Op 14 oktober 2025 heeft de Rechtbank Amsterdam uitspraak gedaan in een zaak betreffende de overlevering van een persoon op basis van een Europees aanhoudingsbevel (EAB) dat was uitgevaardigd door de Poolse autoriteiten. De zaak betreft een vordering van de officier van justitie tot behandeling van het EAB, dat strekt tot de aanhouding en overlevering van de opgeëiste persoon, geboren in 2002 in Polen, die momenteel gedetineerd is in Nederland. De rechtbank heeft de behandeling van het EAB op 30 september 2025 gehouden, waarbij de opgeëiste persoon aanwezig was met zijn raadsvrouw en een tolk. De rechtbank heeft de termijn voor uitspraak verlengd en de gevangenhouding bevolen.

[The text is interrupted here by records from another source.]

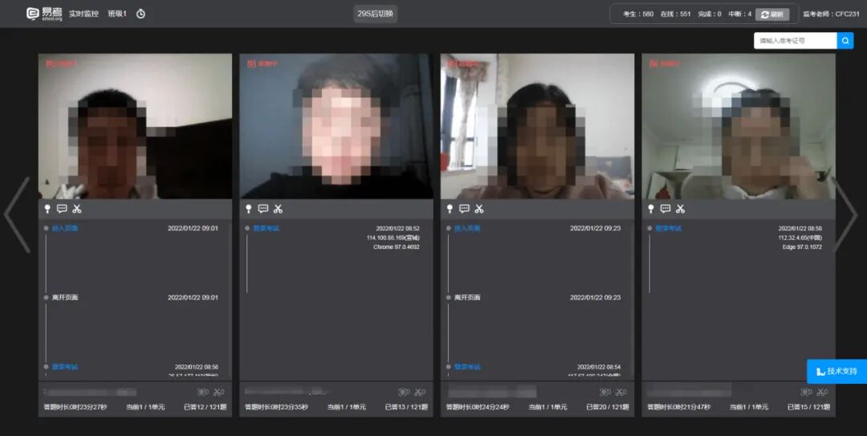Open the 班级1 class selector
This screenshot has height=436, width=867.
point(117,14)
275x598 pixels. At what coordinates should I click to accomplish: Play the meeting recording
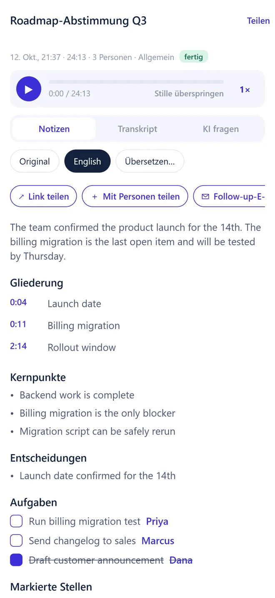pos(29,89)
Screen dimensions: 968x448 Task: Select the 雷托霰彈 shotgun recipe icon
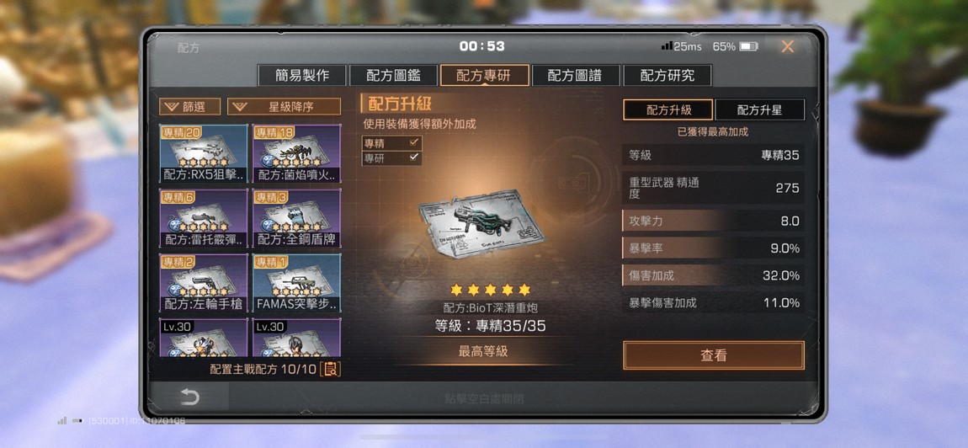click(204, 218)
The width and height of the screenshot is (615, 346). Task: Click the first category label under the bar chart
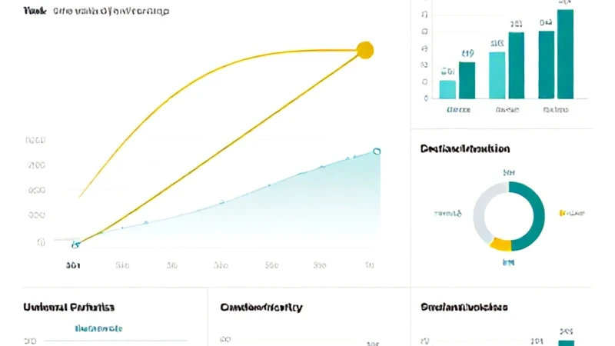click(x=458, y=110)
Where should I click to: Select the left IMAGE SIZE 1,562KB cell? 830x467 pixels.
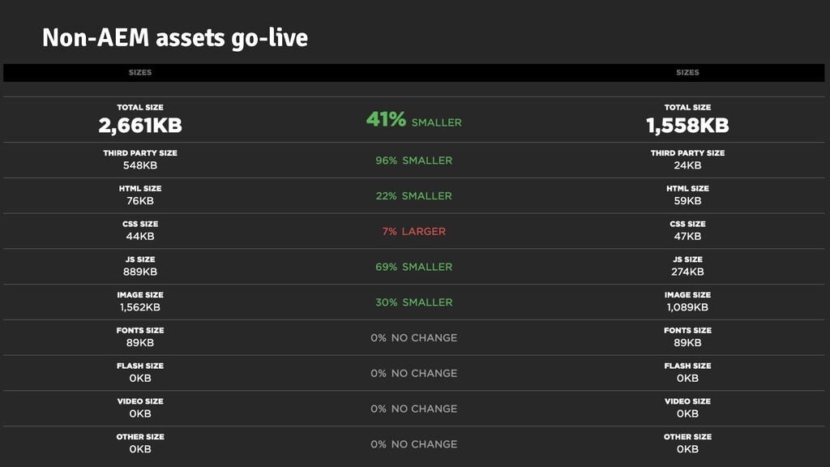[x=140, y=302]
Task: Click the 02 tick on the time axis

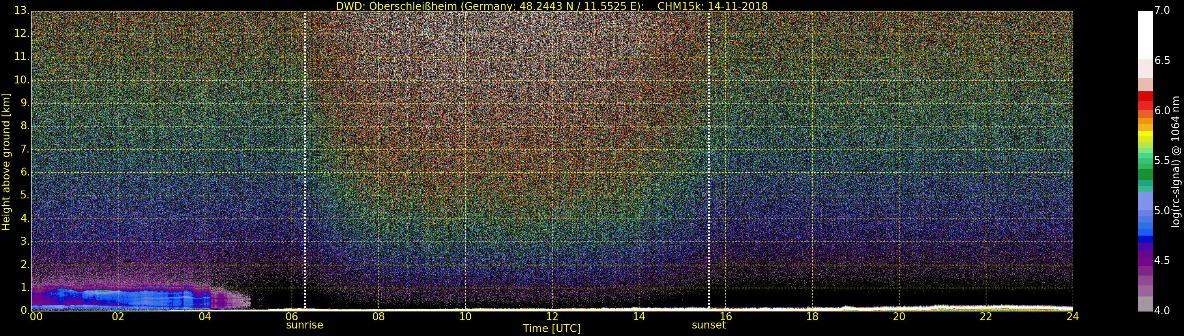Action: 118,317
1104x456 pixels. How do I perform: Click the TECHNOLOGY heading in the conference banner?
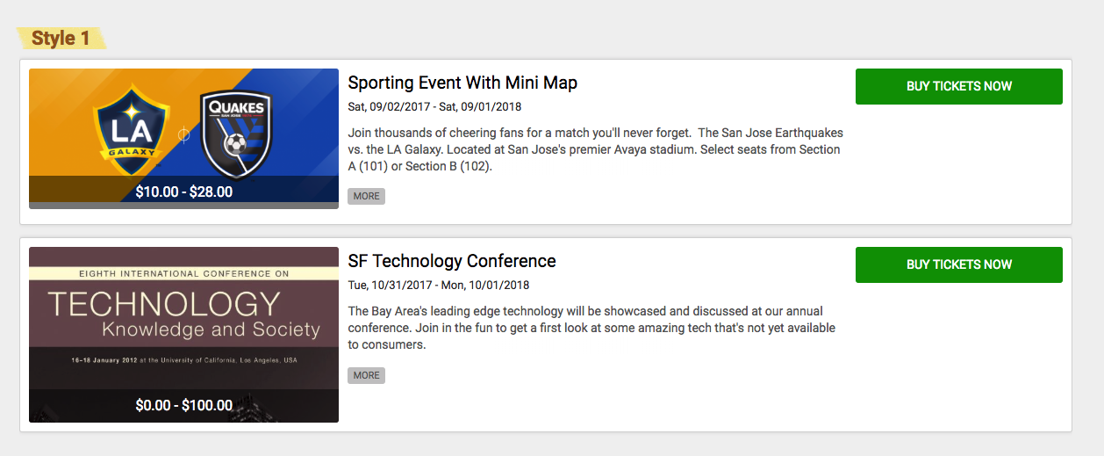163,304
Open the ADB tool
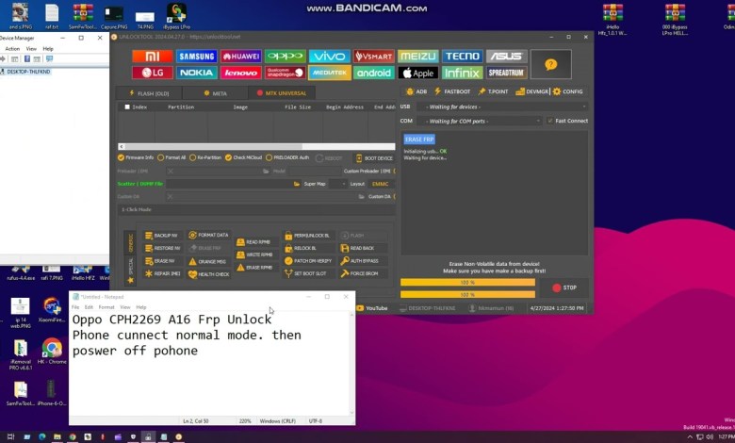The image size is (735, 443). coord(416,91)
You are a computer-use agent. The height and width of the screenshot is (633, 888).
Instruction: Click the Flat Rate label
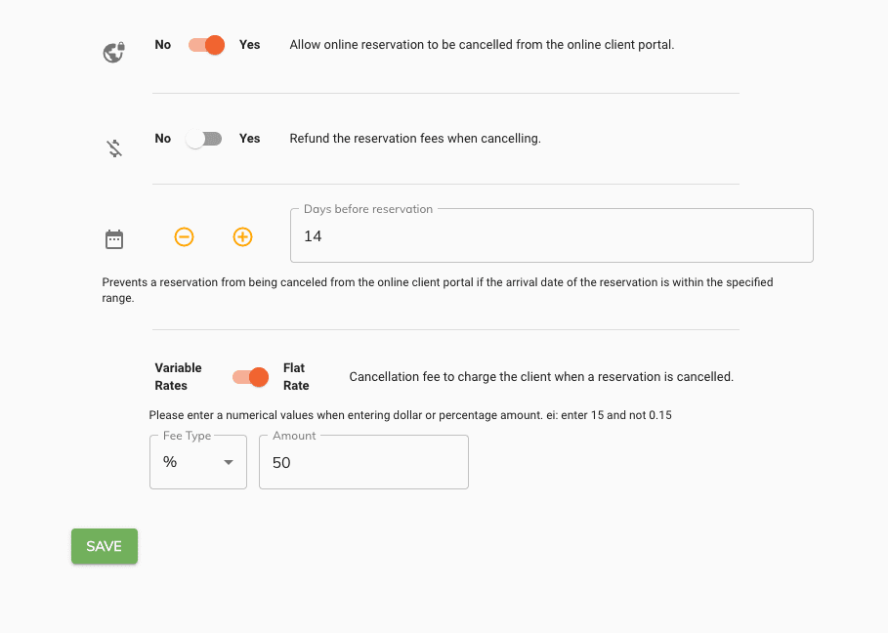pos(296,376)
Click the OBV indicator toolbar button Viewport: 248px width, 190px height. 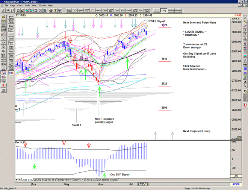tap(104, 11)
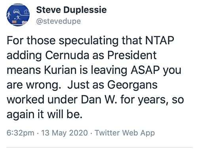
Task: Open Steve Duplessie's profile avatar
Action: (18, 15)
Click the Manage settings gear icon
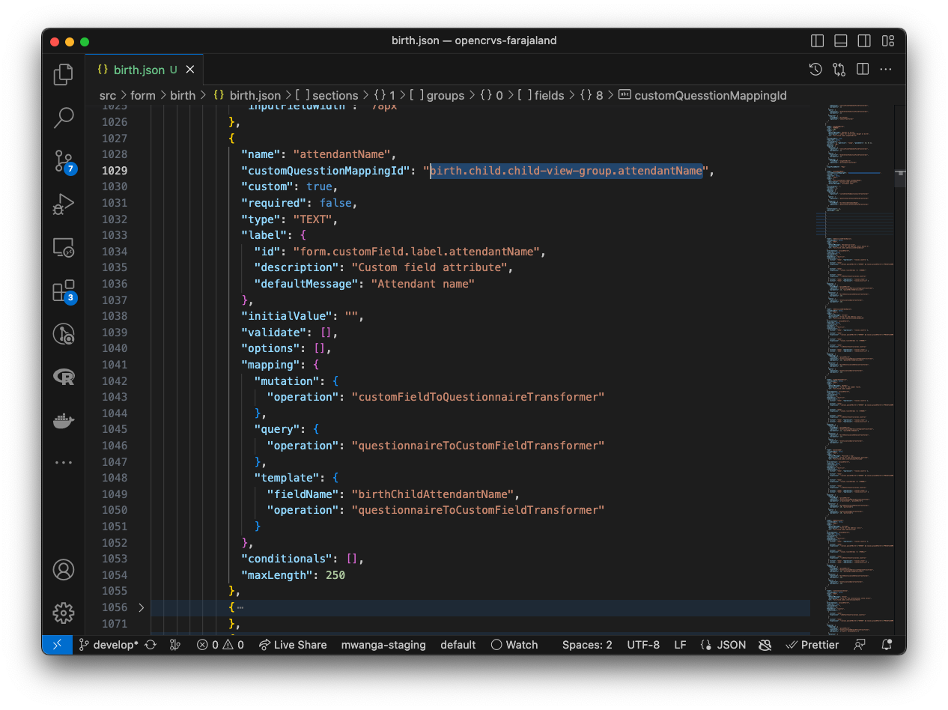Viewport: 948px width, 710px height. (x=64, y=613)
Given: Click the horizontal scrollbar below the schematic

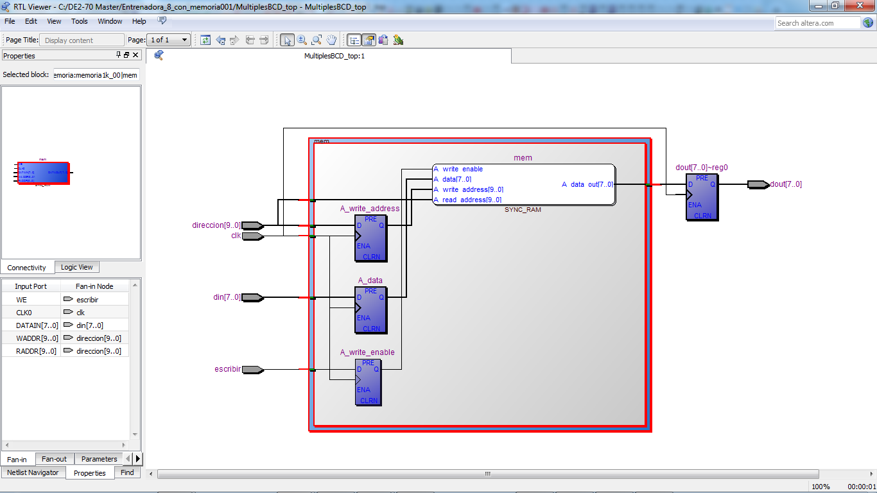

De rechtbank heeft vastgesteld dat het EAB is uitgevaardigd naar aanleiding van een vonnis van 29 mei 2024, waarin de opgeëiste persoon een vrijheidsstraf van 10 maanden is opgelegd, waarvan nog 7 maanden en 12 dagen resteerden. De raadsvrouw van de opgeëiste persoon heeft aangevoerd dat de overlevering moet worden geweigerd omdat de opgeëiste persoon niet op de hoogte was van de veroordeling. De officier van justitie betwistte dit en stelde dat de opgeëiste persoon wel degelijk op de hoogte was van de zaak.
De rechtbank heeft geoordeeld dat de opgeëiste persoon impliciet afstand heeft gedaan van zijn recht op aanwezigheid bij de zitting, omdat hij verantwoordelijk was voor het doorgeven van zijn adreswijzigingen aan de Poolse autoriteiten. De rechtbank heeft geconcludeerd dat er geen weigeringsgronden zijn en dat de overlevering kan plaatsvinden, aangezien het EAB voldoet aan de eisen van de Overleveringswet. De rechtbank heeft de overlevering aan Polen toegestaan voor de feiten zoals beschreven in het EAB.